IdrisPipes: a library for composable and effectful stream processing in Idris
Let’s implement a pipe library for Idris, inspired by the great Haskell Pipes and Haskell Conduit libraries. Our goal is to provide Idris with a library for composable and effectful production, transformation and consumption of streams of data.
In short, our IdrisPipes library is an Idris package that aims at providing the means to write:
- Effectful programs, with side effects such as IO
- Over a stream of data, potentially infinite
- Efficiently, by streaming data and controlling memory consumption
- In a composable way, allowing problem decomposition and reuse
In this first post, we will illustrate with examples the motivations behind this library, and give a quick overview of the features it offers. Future posts will be dedicated to explain how it works in more details, how to build your own pipes easily, as well as describing some of the difficulties I had implementing it in Idris.
Motivation & Examples
To explain the goal of this library, we will first illustrate how to use it on a small example of effectful code, and see how we can use IdrisPipes to improve on it.
A world without pipes
We will start with a small effectful function, which we will later enrich with additional requirements. This small function is named “echo”:
- It acquires some strings from the standard inputs
- Echo them back in the standard output
- And stops upon receiving the string “quit” as input
Here is one possible implementation of this need, without using pipes:
echo : IO ()
echo = do
putStr "in> " -- Write "in> " in standard output
l <- getLine -- Read the standard input
when (l /= "quit") $ do -- Upon encountering something else than "quit"

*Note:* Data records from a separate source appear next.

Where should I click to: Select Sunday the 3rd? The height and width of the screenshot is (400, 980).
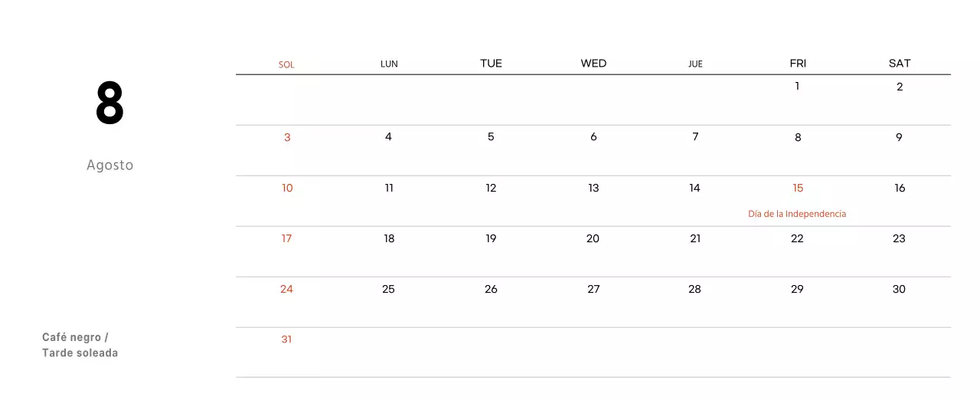pos(287,137)
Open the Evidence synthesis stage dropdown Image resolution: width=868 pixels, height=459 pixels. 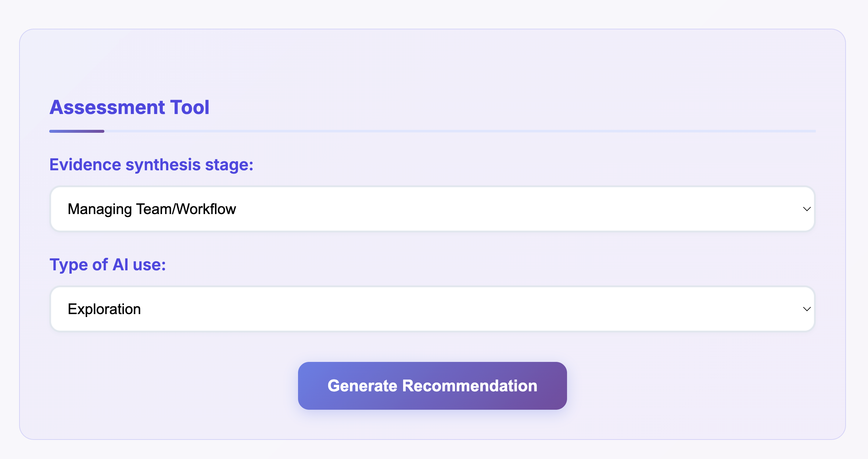coord(432,209)

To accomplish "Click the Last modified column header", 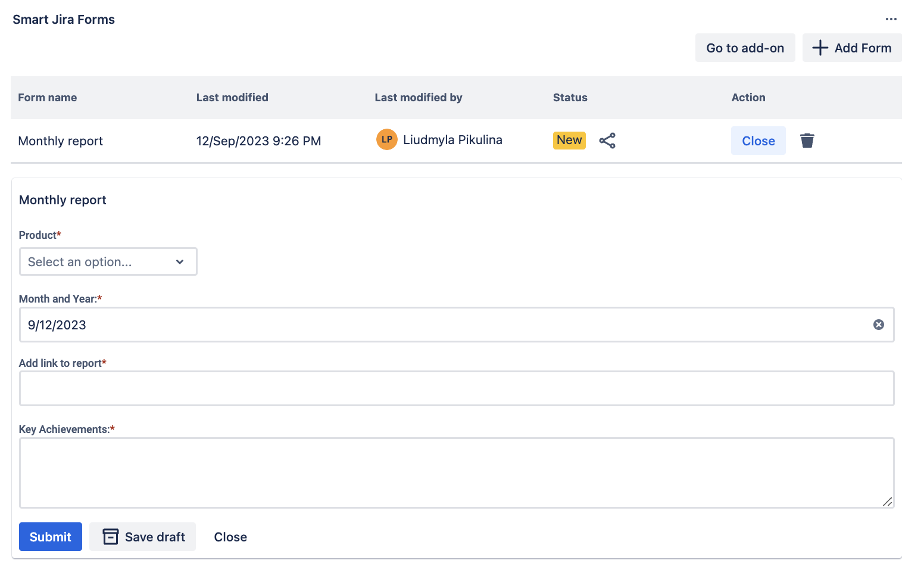I will (232, 97).
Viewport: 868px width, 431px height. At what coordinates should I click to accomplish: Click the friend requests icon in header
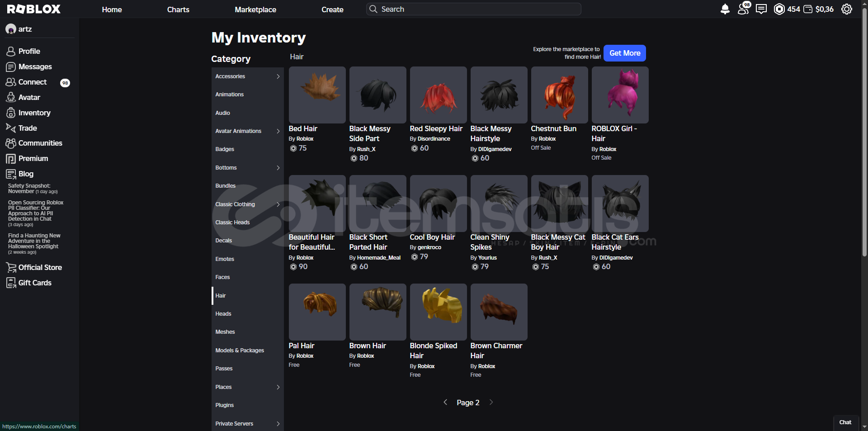[743, 9]
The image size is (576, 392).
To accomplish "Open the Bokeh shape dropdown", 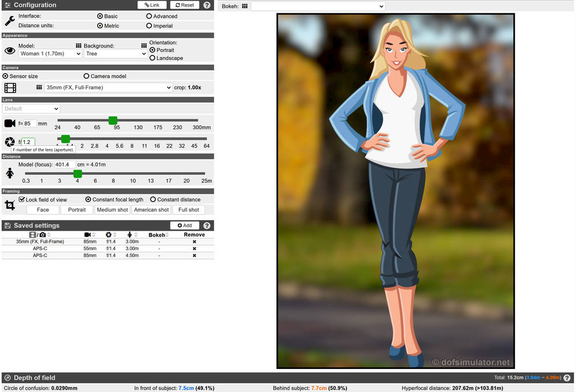I will pyautogui.click(x=318, y=6).
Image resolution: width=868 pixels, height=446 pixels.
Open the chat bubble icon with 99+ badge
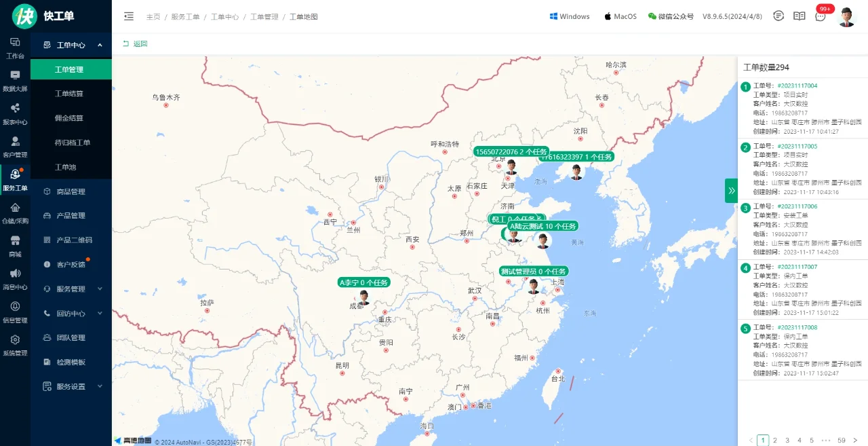click(x=821, y=16)
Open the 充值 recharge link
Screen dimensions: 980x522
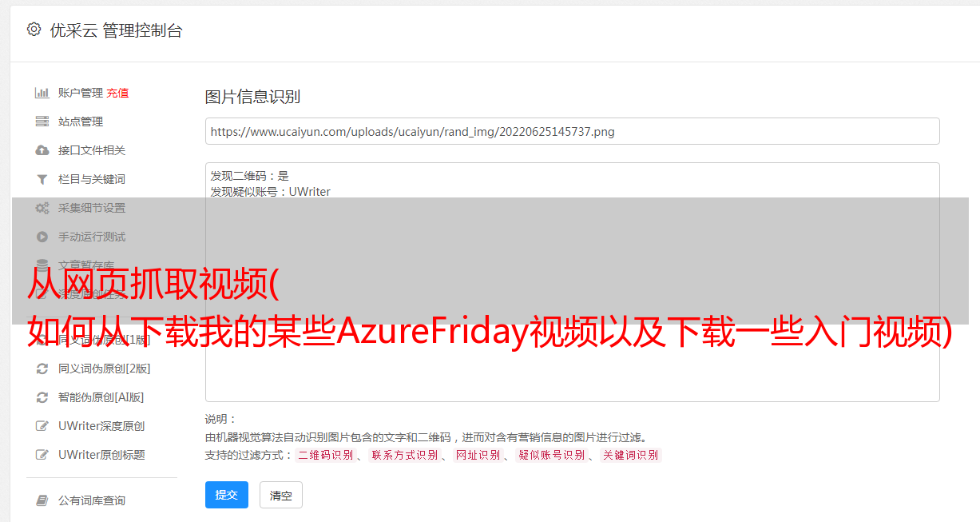(117, 93)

putStrLn ("out> " ++ l) -- Echo the string in standard output
echo -- Recurse to loop again
Let us run it into the REPL. Upon each line entered after the “in” prompt, it echos back the same string in the “out” prompt, and the “quit” string correctly terminates the execution of the function:
in> toto -- user input
out> toto -- output
in> titi
out> titi
in> quit
Simple enough. Let us now enrich our “echo” function with an additional requirement.
Adding concerns
Our echo
function should not repeat the same output twice in a row anymore. In other words, if we write two times in a row the same string, we want it to ignore the second occurrence:
in> toto -- user input
out> toto -- output
in> toto -- same entry, do not repeat
in> quit
We can easily adapt our previous echo
function to support this new requirement, with just a few additional lines of code:
echo : IO ()
echo = loop (const True) where
loop : (String -> Bool) -> IO ()
loop isDifferent = do -- `isDifferent` refers to the previous string
putStr "in> "
l <- getLine
when (l /= "quit") $ do
when (isDifferent l) $ -- If the string is different from the previous
putStrLn ("out> " ++ l) -- Echo the string in standard output
loop (/= l) -- Track the last read string
While the number of lines did not increase that much, the overall complexity of the function did.

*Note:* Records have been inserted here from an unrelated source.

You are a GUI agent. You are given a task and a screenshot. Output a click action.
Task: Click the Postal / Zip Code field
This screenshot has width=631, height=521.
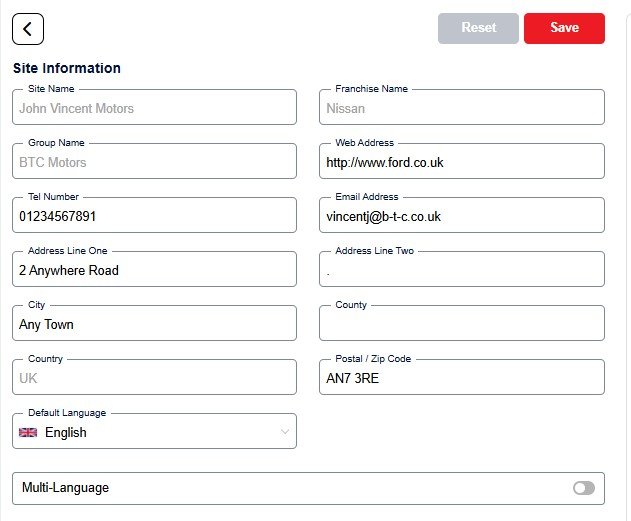(x=462, y=377)
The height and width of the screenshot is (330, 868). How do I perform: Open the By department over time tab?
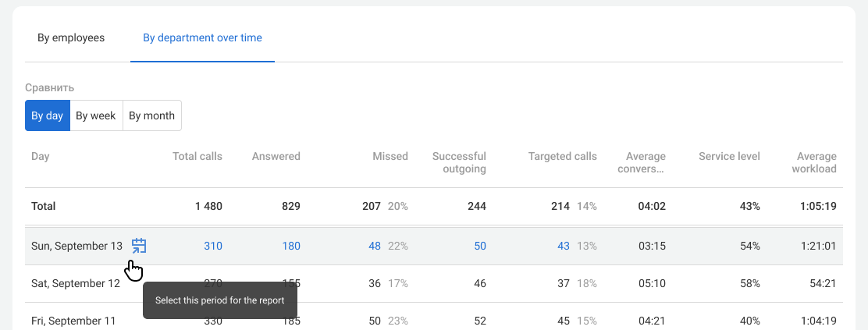[202, 37]
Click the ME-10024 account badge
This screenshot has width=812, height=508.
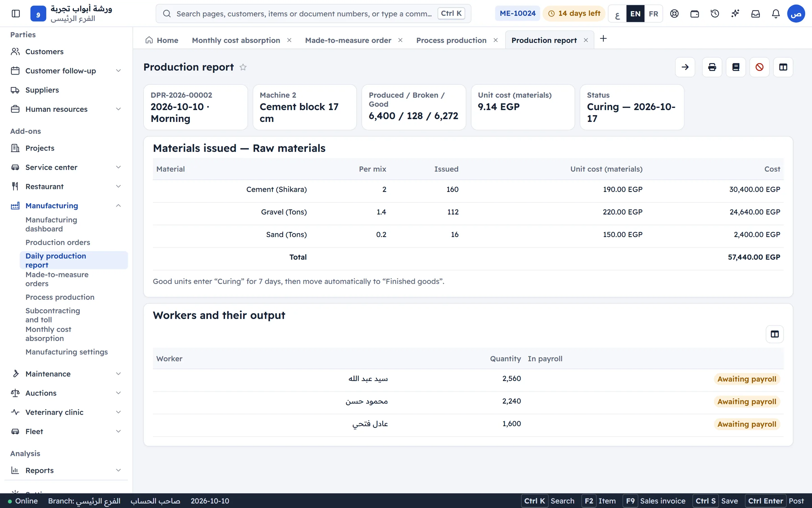(x=517, y=14)
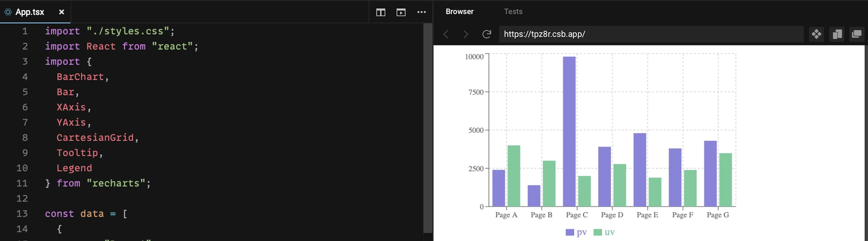Toggle the uv legend item
Screen dimensions: 868x241
point(604,232)

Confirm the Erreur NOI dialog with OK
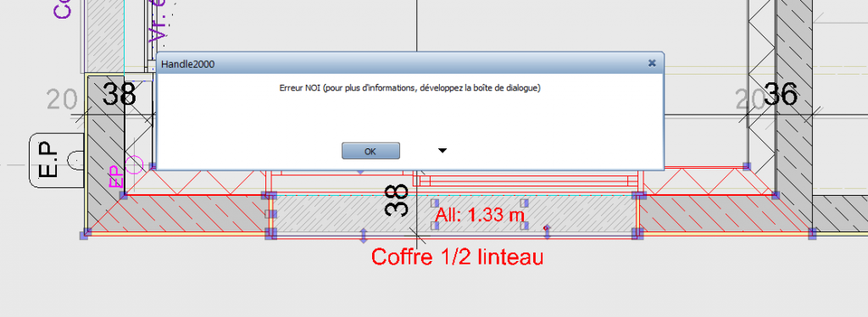pyautogui.click(x=370, y=151)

The loop has to maintain a state that allows us to identify whether the new value is different from the previous one. This state is visible from the whole loop, and comes with additional conditional branching. In short, the additional concern is coupled with the rest of the echo
function.
Refactoring with IdrisPipes
We will now see how to get rid of this coupling by refactoring the function using IdrisPipes. We will start with our initial “echo” function and then add the additional requirement of deduplicating entries afterwards.
Thinking in streams
IdrisPipes is based on the idea of building small pipes dedicated to one specific task to perform on a stream of data (like production, transformation or consumption). Each pipe is only concerned with dealing with awaiting for new inputs, transforming this piece of data, and yielding resulting outputs.
These pipes can be connected together to form more complex pipes: the outputs of one pipes become the inputs of the next pipe. Ultimately, these pipes are assembled as a complete pipeline, an Effect
in the vocabulary of IdrisPipes, a recipe for stream processing.
The key to our refactoring of echo
to use IdrisPipes is thus to observe in what way the function corresponds to the processing of a stream of data.
Refactoring
We can easily view our echo
function as processing a stream of lines read from the standard input and flowing down to standard output. We can therefore use IdrisPipes to model the recipe matching it:
stdinLn "in> "
.| takingWhile (/= "quit")
.| mapping ("out> " ++)
.| stdoutLn
This recipe is made of several pipes, connected together with the .|
pipe operator:
stdinLn
feeds the pipe with strings read from the standard inputtakingWhile
forwards elements passing through it, interrupting the pipeline if it sees the string “quit”mapping
transforms elements passing through it (here to prepend a prompt to each string)stdoutLn
writes in standard output any string which goes through it
Assembled together, these pipes build an Effect
that corresponds to the recipe of echoing back strings as long as the string read is not “quit”.
Running a recipe
The Effect
we just wrote is but the description for a recipe for processing a stream. This allow us to decouple the specification of the transformation from its execution (and therefore potentially offer several ways to execute a recipe).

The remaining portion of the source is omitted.